# Testing how to simulate model quality inferences

## Section 1 - Setup

><div class="alert alert-block alert-info"><b>NOTE: </b>Recommend using an <em>ml.m5.large</em> instance type and, <em>Python 3 (Data Science)</em> kernel to train the <b>CTGAN</b> model.</div

In [1]:
# Install CTGAN
#!pip install CTGAN

In [2]:
from datetime import datetime, timedelta, timezone
import json
import os
import re
import boto3
import io
import warnings

import pandas as pd

from time import sleep
from threading import Thread

from sagemaker import get_execution_role, session, Session, image_uris
from sagemaker.s3 import S3Downloader, S3Uploader
from sagemaker.processing import ProcessingJob
from sagemaker.serializers import CSVSerializer

from sagemaker.model import Model
from sagemaker.model_monitor import DataCaptureConfig

session = Session()

In [3]:
#Get Execution role
role = get_execution_role()
print("RoleArn:", role)

region = session.boto_region_name
print("Region:", region)

RoleArn: arn:aws:iam::500842391574:role/SageMaker
Region: us-east-2


In [4]:
# Setup S3 bucket parmaters for the production logs bucket
bucket = 'proddeploymentstage-prodappl-logss3bucket004b0f70-3nv3l2whchah'
print("Inference Testing Bucket:", bucket)

##S3 prefixes
data_capture_prefix = 'endpoint-data-capture'
s3_capture_upload_path = f's3://{bucket}/{data_capture_prefix}'
ground_truth_upload_path = f's3://{bucket}/ground-truth-data/{datetime.now():%Y-%m-%d-%H-%M-%S}'

##Get the model monitor image
monitor_image_uri = image_uris.retrieve(framework="model-monitor", region=region)

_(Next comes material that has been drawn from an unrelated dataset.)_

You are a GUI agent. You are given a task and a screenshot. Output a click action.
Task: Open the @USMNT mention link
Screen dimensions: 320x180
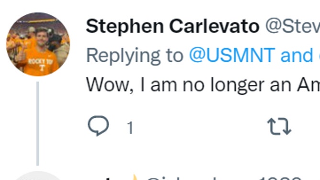click(x=232, y=55)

print("Image URI:", monitor_image_uri)
print(f"Capture path: {s3_capture_upload_path}")
print(f"Ground truth path: {ground_truth_upload_path}")

Inference Testing Bucket: proddeploymentstage-prodappl-logss3bucket004b0f70-3nv3l2whchah
Image URI: 777275614652.dkr.ecr.us-east-2.amazonaws.com/sagemaker-model-monitor-analyzer
Capture path: s3://proddeploymentstage-prodappl-logss3bucket004b0f70-3nv3l2whchah/endpoint-data-capture
Ground truth path: s3://proddeploymentstage-prodappl-logss3bucket004b0f70-3nv3l2whchah/ground-truth-data/2021-04-30-23-16-51


In [5]:
from sagemaker.predictor import Predictor

# Instantiate a `Predictor` for the currently running production endpoint
endpoint_name = 'abalone-prod-endpoint'
predictor = Predictor(endpoint_name=endpoint_name, sagemaker_session=session, serializer=CSVSerializer())

---

## Section 2 - Recreate Baseline Data

We will re-create the Model Quality baseline job (even though it was already created by the CDK Pipeline) to see the output of the SageMaker SDK when calling `create_monitoring_schedule()`, as well as, to leverage the resultant constraints when creating the monitoring schedule.

In [6]:
# Set up the locations for capturing the baseline results
# This should already be in place from the CDK Pipeline,
# with the `baseline.csv` already there
baseline_prefix = 'baselining'
baseline_data_prefix = baseline_prefix + '/data'
baseline_results_prefix = baseline_prefix + '/results'

baseline_dataset_uri = f's3://{bucket}/{baseline_data_prefix}'
baseline_results_uri = f's3://{bucket}/{baseline_results_prefix}'
print(f'Baseline data uri: {baseline_dataset_uri}')
print(f'Baseline results uri: {baseline_results_uri}')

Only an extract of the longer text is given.